Film Festival Deserves an Award

Jun 20, 2018

To the Editor:

The Lighthouse International Film Festival should get some kind of humanitarian award. It is making the world a much better place.

Not only are the festival’s selections of high artistic merit, they effectively educate about other cultures and other countries, which we are desperately in need of today. Sometimes they combine an issue such as climate change with an exploration of another culture.

For example, rising water levels are erasing entire countries, as seen in “Anote’s Ark,” directed by Matthieu Rytz of Canada. The Pacific island nation of Kiribati is near the equator, which never used to have typhoons. Now they have deadly ones because of climate change. (There are dance scenes in the film, hurray.)

The film festival is giving women a real voice in film. For an example of the snappy films young women are writing, directing, producing and acting in (often in multiple roles), see any of these, which were at this year’s festival:  “The Big Nothing,” Lucy Campbell, Peter Ninos; “Royally,” Don Downie; “One Eye Small,” Jane Stiles; “Mandated,” Jesse R. Tendler; “First World Problems,” Dean Lim; “From Jappan,” Raj Trivedi; “Unspeakable,” Milena Govich.

They also give a voice to people of color and marginalized people. I was not able to see any in that category this year, but go to and the festival Facebook page and you’ll see what I mean.

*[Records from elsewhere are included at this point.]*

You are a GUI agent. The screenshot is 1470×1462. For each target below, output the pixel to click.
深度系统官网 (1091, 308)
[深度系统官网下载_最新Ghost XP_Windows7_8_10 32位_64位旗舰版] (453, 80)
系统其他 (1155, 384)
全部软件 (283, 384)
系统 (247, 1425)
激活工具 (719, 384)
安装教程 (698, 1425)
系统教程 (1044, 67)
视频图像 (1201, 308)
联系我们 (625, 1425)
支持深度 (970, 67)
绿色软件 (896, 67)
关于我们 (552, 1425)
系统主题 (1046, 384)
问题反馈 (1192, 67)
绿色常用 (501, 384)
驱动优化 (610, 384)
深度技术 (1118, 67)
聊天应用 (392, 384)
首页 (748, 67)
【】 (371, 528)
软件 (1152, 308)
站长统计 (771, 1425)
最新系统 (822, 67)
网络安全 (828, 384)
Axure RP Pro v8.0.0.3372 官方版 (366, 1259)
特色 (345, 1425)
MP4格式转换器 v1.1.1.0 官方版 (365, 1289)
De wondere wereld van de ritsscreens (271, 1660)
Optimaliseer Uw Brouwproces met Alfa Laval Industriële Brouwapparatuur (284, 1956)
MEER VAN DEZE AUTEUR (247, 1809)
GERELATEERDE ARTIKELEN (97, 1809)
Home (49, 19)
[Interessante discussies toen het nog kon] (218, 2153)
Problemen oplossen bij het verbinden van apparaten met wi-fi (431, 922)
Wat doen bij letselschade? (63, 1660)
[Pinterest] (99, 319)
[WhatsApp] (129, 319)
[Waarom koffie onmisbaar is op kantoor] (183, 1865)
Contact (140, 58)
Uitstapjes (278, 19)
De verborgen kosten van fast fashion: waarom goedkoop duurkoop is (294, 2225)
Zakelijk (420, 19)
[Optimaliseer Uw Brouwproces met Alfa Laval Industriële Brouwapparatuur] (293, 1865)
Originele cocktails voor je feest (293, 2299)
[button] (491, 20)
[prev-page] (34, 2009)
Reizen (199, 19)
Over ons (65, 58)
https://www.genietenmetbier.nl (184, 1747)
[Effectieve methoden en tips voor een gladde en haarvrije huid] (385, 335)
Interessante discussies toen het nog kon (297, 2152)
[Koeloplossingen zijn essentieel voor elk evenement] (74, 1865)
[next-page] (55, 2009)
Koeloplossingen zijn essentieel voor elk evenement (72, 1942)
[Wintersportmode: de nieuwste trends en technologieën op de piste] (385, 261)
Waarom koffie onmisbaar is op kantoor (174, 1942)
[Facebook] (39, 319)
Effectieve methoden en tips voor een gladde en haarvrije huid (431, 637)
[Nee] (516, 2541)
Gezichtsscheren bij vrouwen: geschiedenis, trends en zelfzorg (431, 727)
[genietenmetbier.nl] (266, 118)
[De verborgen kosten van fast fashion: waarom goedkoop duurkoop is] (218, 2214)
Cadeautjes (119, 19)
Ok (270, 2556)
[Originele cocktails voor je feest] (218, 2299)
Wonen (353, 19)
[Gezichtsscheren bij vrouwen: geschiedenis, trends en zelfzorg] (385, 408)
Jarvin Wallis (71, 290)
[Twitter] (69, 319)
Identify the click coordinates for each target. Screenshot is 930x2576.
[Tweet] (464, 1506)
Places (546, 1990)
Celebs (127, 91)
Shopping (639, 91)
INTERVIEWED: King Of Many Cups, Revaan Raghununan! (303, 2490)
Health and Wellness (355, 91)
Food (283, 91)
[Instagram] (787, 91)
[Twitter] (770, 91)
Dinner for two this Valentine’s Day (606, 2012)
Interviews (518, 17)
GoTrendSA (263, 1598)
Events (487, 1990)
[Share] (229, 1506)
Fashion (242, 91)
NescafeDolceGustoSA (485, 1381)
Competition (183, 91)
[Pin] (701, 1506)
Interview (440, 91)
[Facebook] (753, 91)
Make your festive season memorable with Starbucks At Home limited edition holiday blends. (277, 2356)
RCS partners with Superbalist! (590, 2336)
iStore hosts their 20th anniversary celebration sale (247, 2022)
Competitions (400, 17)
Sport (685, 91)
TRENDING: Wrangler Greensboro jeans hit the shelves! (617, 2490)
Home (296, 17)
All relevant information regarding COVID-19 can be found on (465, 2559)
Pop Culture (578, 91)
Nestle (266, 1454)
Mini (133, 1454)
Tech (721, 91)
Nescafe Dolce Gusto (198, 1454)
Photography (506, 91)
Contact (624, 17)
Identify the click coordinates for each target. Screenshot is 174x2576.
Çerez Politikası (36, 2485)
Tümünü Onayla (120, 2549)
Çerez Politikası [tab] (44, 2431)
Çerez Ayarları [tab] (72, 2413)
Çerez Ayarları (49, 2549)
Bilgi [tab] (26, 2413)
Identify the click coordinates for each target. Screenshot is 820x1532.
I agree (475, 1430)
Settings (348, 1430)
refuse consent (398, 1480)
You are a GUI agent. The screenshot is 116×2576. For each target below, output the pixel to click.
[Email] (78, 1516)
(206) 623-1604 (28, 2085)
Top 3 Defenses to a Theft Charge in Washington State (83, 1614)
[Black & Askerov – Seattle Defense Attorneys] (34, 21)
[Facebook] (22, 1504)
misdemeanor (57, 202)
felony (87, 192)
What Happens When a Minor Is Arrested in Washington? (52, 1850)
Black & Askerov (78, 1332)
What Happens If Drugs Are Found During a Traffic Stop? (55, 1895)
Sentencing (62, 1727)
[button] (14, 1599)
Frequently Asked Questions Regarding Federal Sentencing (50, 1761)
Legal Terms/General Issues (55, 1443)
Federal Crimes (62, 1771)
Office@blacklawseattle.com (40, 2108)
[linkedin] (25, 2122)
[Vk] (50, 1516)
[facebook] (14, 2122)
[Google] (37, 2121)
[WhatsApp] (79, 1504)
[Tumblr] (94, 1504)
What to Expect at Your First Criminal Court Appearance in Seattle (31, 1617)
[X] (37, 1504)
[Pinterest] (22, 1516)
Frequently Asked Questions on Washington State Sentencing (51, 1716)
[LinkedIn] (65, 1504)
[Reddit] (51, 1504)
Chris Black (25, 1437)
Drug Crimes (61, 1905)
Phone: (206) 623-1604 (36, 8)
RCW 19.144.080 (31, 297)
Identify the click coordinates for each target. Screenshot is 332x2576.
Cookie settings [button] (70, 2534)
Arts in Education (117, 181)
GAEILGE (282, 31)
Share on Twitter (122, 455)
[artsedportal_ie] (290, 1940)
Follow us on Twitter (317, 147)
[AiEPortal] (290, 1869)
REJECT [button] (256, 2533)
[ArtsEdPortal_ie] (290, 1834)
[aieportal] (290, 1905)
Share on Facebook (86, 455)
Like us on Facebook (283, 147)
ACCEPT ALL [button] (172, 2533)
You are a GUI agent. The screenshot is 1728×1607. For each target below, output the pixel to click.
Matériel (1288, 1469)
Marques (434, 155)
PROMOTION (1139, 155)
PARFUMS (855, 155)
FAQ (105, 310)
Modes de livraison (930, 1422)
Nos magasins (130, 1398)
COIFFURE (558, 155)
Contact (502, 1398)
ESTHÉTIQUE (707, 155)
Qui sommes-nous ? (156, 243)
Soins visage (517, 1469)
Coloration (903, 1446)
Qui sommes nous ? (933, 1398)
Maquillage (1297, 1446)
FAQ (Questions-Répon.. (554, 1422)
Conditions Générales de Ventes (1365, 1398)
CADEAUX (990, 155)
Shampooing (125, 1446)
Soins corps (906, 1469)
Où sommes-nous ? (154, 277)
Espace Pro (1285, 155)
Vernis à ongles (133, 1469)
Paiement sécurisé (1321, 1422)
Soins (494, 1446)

They have offered high school filmmakers a place at the table since the festival’s beginning 10 years ago. The depictions of families in the films I saw were heartrending – very fresh looks at very old subjects.

Although I was unable to see as many films as I wanted, two I saw won awards, “Unspeakable” and “Easy.” The following description hardly does “Easy” justice, but I don’t know what would. “Easy,” directed by Andrea Magnani of Italy, touches on clinical depression, obesity, Italian culture, Ukrainian culture, resilience, sibling rivalry, family dynamics, drug addiction, and there is a dance scene.

I don’t watch TV and rarely go to commercial films. I don’t take in information very well via video. But I finally realized the reason I don’t is because a lot of it is badly made. I would love to see the films I did manage to get to at the festival several more times to take it all in.

The film festival’s deep sense of community is also lovely to be part of. Residents volunteer to staff the venues and distribute information. Residents also offer accommodations and rides to the directors, producers, writers, actors and other industry attendees. OK, the energy this festival provides is like drinking the blood of virgins. Just sayin’.

Check it out next year. You won’t be sorry.

Angela Bartolone

New York, N.Y.

The writer is a choreographer/dancer who first visited Long Beach Island in January 2013.